— Никак нет…
— Что — никак нет?
— Очень нравятся! — брякнул Рудольф Вернер, не желая обидеть майора.
Гофман опять подумал о калеке. Как тень, как призрак померещилось ему скорбно повисшее на костылях, почти неживое тело…
Вагон покачивало — тихо, усыпляюще. Вилли казалось, что едет он не на фронт, а в дальнюю загородную прогулку, к синим, напоенным прозрачным воздухом горам Тироля. Однажды, когда учился в гимназии, он ездил туда на экскурсию, и впечатления той поры навсегда остались в памяти, — как запах цветущего миндаля, как увиденный впервые белый восход, без утренней зари, без солнца, только белый восход. Нечто подобное он испытывал и теперь…
Известно, когда сердце переполнено волнением, человек хочет поделиться с другими — хотя бы посмотреть на них, умеют ли вот так радоваться, чувствовать себя окрыленными и счастливыми. Только в горе, только в беде люди чувствуют себя одинокими. Радость не любит замыкаться. И ему, Вилли, не сиделось на своем месте, отведенном к тому же в конце вагона, рядом с туалетом. Он посетовал на вахмистра: вечно прижимает, на офицерах не может показать свою власть, вот и сгоняет зло на нем, на фельдфебеле. Усадил в конце вагона, где то и дело хлопают дверями, носят шелуху в мусорный ящик и простаивают в тамбуре, из которого так и прет табаком. «Интересно, как устроились другие?» — подумал Вилли.
Фельдфебель оттянул рукав куртки, глянул на часы: боже мой, уже обедают, а он опоздал на три минуты. На целых три минуты! Учитель гимназии когда–то говорил: пунктуальность — вторая натура немца. Неточное соблюдение образа жизни ведет к непостоянству и расхлябанности, а нарушение режима питания — к расстройству организма, и в конце концов это грозит истощением, коликами в животе, язвой желудка — чем угодно, но только не укреплением здоровья.

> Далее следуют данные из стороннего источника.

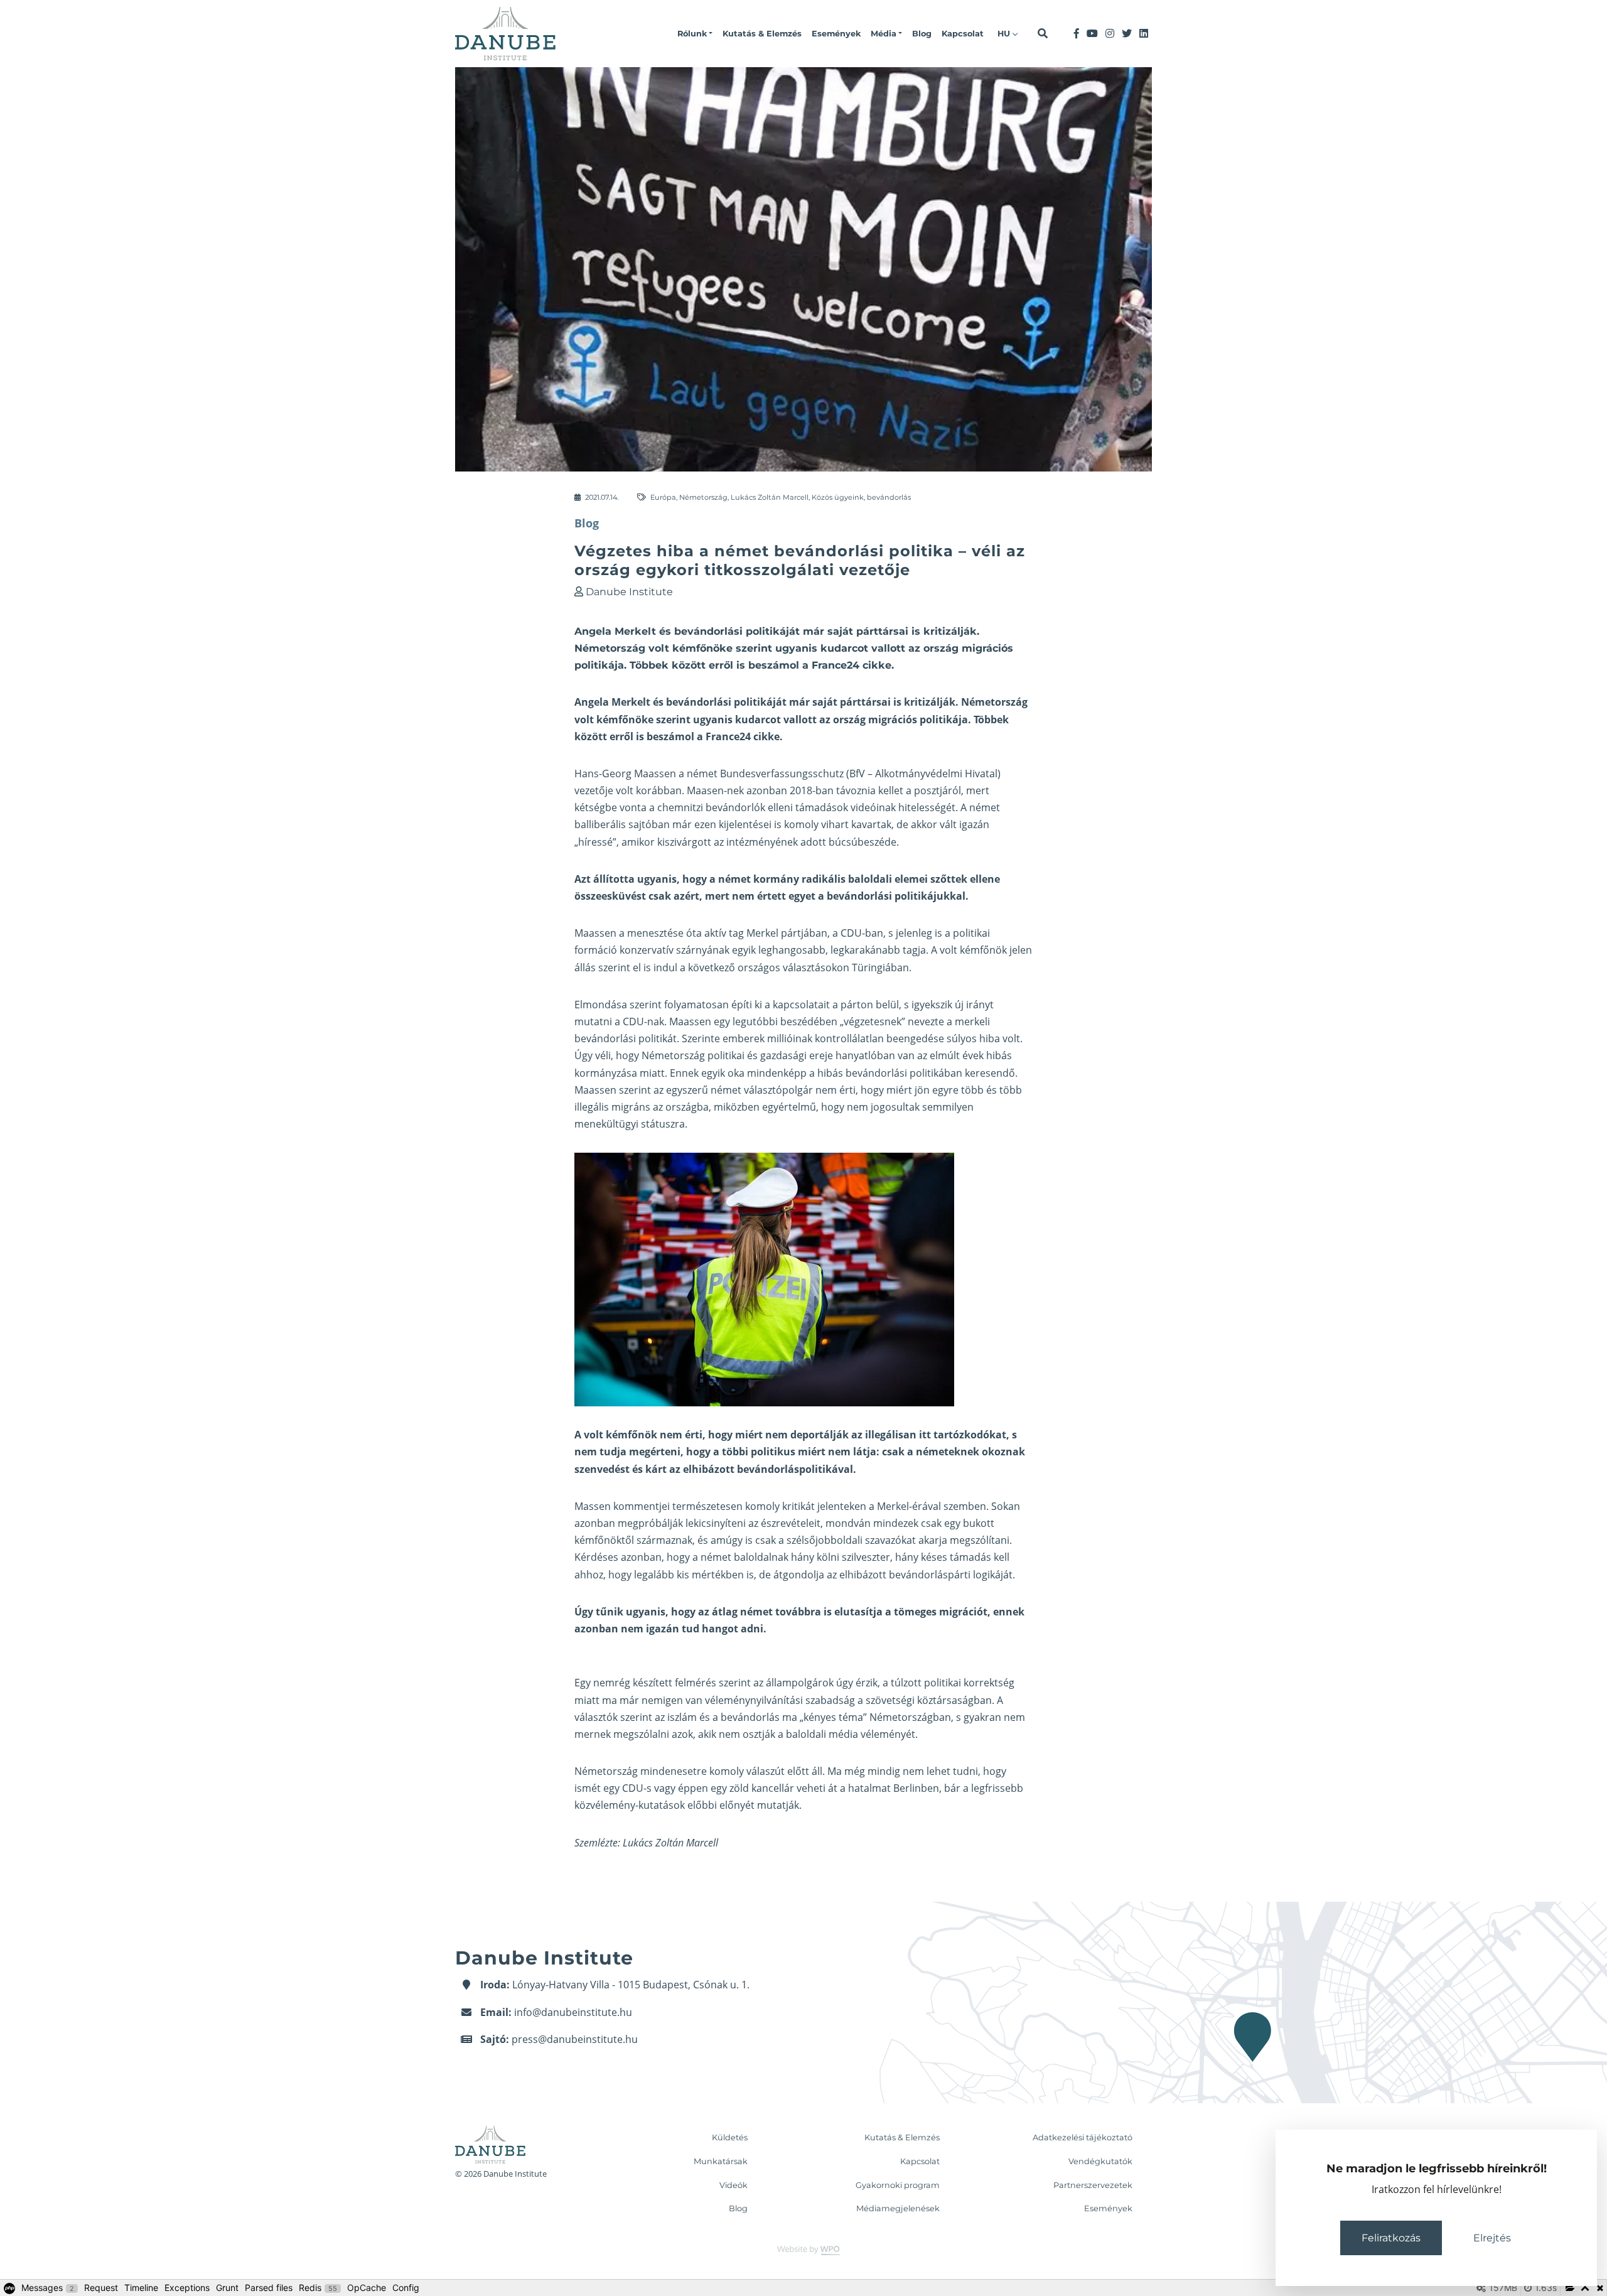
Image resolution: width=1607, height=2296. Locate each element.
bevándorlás (889, 497)
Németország (703, 497)
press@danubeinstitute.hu (575, 2039)
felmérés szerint (713, 1683)
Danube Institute (629, 592)
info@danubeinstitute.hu (573, 2012)
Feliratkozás (1391, 2238)
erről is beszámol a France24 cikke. (696, 736)
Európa (663, 497)
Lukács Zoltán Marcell (770, 497)
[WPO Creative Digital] (803, 2250)
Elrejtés (1492, 2238)
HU (1005, 33)
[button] (695, 34)
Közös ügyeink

Надо есть. Кажется, за перегородкой в соседнем купе уже щелкают замками саквояжей, хрустят ремнями ранцев и что–то жуют смачно. А он, Вилли, опоздал. Ненормально. Вредно. Но что поделаешь? У фельдфебеля Вилли ничего, кроме сухого пайка, не было с собой. И из дому ничего не взял. За войну там все опустело, отец разорился, погорел на своих бумажных хлопушках, которые оказались никому не нужными. Уж лучше бы он заменил ассортимент в своей лавчонке и торговал игрушечными танками, бронемашинами, самолетами — точной копии с «хейнкелей» и «мессершмиттов.», что куда было бы полезнее и для неискушенных юнцов, собирающихся стать солдатами, и для него, отца. В конце концов мог бы переключиться торговать зажигалками. Но чтобы бумажные хлопушки… Чудак! Не по тем временам живет. Такие сами себя обкрадывают. Уезжая на фронт, Вилли вынужден был оставить дома денежное содержание, выданное казначеем в счет будущего месяца. В кармане остались только гроши. И ничего съестного не взял в дорогу. Будет теперь перебиваться.
Вилли встал, решил пройтись по вагону, а вдруг найдется добрая душа, поделится едою. Но, может, и не надо идти клянчить, немудреная его затея разрешится в своем же купе. Вилли взглянул через столик. К нему спиной лежал крутозадый человек и втихомолку ожесточенно грыз не то сахар, не то лесные орехи. «Боится показать», — подумал Вилли и перевел взгляд наискось. На верхней полке плакал ефрейтор.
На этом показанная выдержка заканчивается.